Every day, an overdose of prescription opioids or heroin kills 91 people, and legions more are brought back from the brink of death. Some 2 million Americans are thought to be hooked on the pills. Last month, President Donald J. Trump appointed an opioid commission to look into the problem. Marijuana by itself is not fatal. Doctors technically don’t prescribe it for pain or other purposes but most states that allow medical marijuana do require patients to get a doctor’s written recommendation to purchase it to treat their conditions.

Among those answering the Yahoo/Marist poll, 83% said the drug should be legal nationally for medical treatment. However, 70% said it is not acceptable for pregnant women to use marijuana to reduce nausea or pain.

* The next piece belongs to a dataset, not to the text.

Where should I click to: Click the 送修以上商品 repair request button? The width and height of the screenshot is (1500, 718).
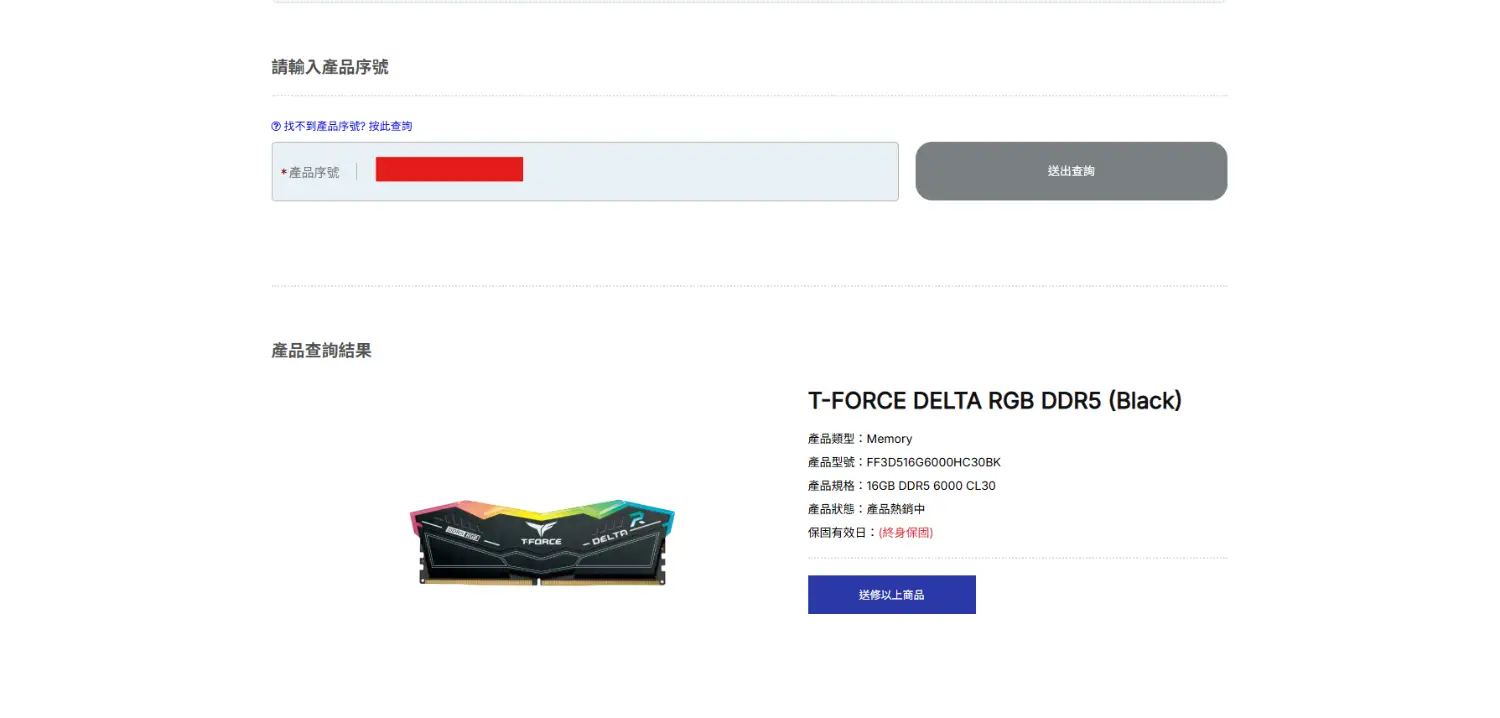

And the survey respondents were about evenly divided on whether marijuana should be recommended for children if it were legal. The survey respondents were deeply divided on how Trump should approach marijuana: 38% said he shouldn’t be as tough about enforcing federal laws against recreational marijuana use as President Barack Obama, whose policy generally was to leave states alone.

Another 30% said Trump should take a harder line than Obama, while the rest weren’t sure or said Trump should treat it about the same as Obama did. Trump’s administration has sent mixed messages to the 28 states and Washington, D.C., in violation of federal drug law when it comes to marijuana. Trump said as a candidate that states should be allowed to tinker with marijuana laws. However, new U.S. Attorney General Jeff Sessions has said marijuana is dangerous and marijuana changes by states should not be allowed. There has been no action yet by the U.S. Justice Department or any other federal agencies to crack down on states violating the Controlled Substances Act, which bans marijuana for any use.